Task goal: Repeat the data below exactly. Include each line.

Stored dataset items
══════
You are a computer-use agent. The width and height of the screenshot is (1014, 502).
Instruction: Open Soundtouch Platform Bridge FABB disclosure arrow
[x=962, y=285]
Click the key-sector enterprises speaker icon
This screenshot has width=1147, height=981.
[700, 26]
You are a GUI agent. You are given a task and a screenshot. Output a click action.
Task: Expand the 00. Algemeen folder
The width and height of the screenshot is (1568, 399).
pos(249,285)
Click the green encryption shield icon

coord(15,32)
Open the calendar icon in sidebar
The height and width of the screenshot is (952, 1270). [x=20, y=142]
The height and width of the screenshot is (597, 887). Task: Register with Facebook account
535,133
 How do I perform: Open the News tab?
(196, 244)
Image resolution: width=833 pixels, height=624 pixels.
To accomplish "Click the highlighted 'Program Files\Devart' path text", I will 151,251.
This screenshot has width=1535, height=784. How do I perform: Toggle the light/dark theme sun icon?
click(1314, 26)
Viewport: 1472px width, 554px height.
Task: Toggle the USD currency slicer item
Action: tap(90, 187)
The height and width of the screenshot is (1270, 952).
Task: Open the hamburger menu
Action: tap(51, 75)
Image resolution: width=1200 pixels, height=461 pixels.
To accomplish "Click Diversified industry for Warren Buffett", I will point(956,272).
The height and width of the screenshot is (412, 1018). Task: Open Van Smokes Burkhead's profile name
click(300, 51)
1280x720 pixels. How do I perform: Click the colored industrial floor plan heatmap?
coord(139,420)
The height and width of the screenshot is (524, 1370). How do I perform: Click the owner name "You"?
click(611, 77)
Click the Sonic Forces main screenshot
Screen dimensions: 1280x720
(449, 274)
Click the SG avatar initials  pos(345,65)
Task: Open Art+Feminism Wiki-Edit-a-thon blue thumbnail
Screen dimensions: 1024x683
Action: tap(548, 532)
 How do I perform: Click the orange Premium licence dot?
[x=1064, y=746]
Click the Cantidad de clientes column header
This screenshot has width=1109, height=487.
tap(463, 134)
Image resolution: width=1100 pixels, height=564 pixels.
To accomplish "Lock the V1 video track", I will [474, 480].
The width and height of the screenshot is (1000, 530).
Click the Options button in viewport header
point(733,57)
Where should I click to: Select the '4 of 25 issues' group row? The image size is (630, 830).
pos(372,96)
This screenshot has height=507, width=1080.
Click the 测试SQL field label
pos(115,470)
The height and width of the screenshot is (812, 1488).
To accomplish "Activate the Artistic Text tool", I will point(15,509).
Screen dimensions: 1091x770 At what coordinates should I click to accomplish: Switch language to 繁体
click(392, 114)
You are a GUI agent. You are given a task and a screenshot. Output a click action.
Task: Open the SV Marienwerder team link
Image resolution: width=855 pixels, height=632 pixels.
══════
Your solution:
You are a computer-use agent. The width and height of the screenshot is (1014, 502).
Instruction: Open Soundtouch Platform Bridge FABB disclosure arrow
[x=962, y=285]
Click the key-sector enterprises speaker icon
This screenshot has width=1147, height=981.
[700, 26]
You are a GUI agent. You are given a task and a screenshot. Output a click action.
Task: Expand the 00. Algemeen folder
The width and height of the screenshot is (1568, 399).
pos(249,285)
Click the green encryption shield icon

coord(15,32)
Open the calendar icon in sidebar
The height and width of the screenshot is (952, 1270). [x=20, y=142]
The height and width of the screenshot is (597, 887). Task: Register with Facebook account
535,133
 How do I perform: Open the News tab?
(196, 244)
Image resolution: width=833 pixels, height=624 pixels.
To accomplish "Click the highlighted 'Program Files\Devart' path text", I will 151,251.
This screenshot has width=1535, height=784. How do I perform: Toggle the light/dark theme sun icon?
click(1314, 26)
Viewport: 1472px width, 554px height.
Task: Toggle the USD currency slicer item
Action: tap(90, 187)
The height and width of the screenshot is (1270, 952).
Task: Open the hamburger menu
Action: tap(51, 75)
Image resolution: width=1200 pixels, height=461 pixels.
To accomplish "Click Diversified industry for Warren Buffett", I will point(956,272).
The height and width of the screenshot is (412, 1018). Task: Open Van Smokes Burkhead's profile name
click(300, 51)
1280x720 pixels. How do I perform: Click the colored industrial floor plan heatmap?
coord(139,420)
The height and width of the screenshot is (524, 1370). How do I perform: Click the owner name "You"?
click(611, 77)
Click the Sonic Forces main screenshot
Screen dimensions: 1280x720
(449, 274)
Click the SG avatar initials  pos(345,65)
Task: Open Art+Feminism Wiki-Edit-a-thon blue thumbnail
Screen dimensions: 1024x683
Action: tap(548, 532)
 How do I perform: Click the orange Premium licence dot?
[x=1064, y=746]
Click the Cantidad de clientes column header
This screenshot has width=1109, height=487.
tap(463, 134)
Image resolution: width=1100 pixels, height=564 pixels.
To accomplish "Lock the V1 video track", I will [474, 480].
The width and height of the screenshot is (1000, 530).
Click the Options button in viewport header
point(733,57)
Where should I click to: Select the '4 of 25 issues' group row? The image size is (630, 830).
pos(372,96)
This screenshot has height=507, width=1080.
Click the 测试SQL field label
pos(115,470)
The height and width of the screenshot is (812, 1488).
To accomplish "Activate the Artistic Text tool", I will point(15,509).
Screen dimensions: 1091x770 At what coordinates should I click to accomplish: Switch language to 繁体
click(392, 114)
You are a GUI agent. You are given a task and a screenshot. Output a click action.
Task: Open the SV Marienwerder team link
Image resolution: width=855 pixels, height=632 pixels.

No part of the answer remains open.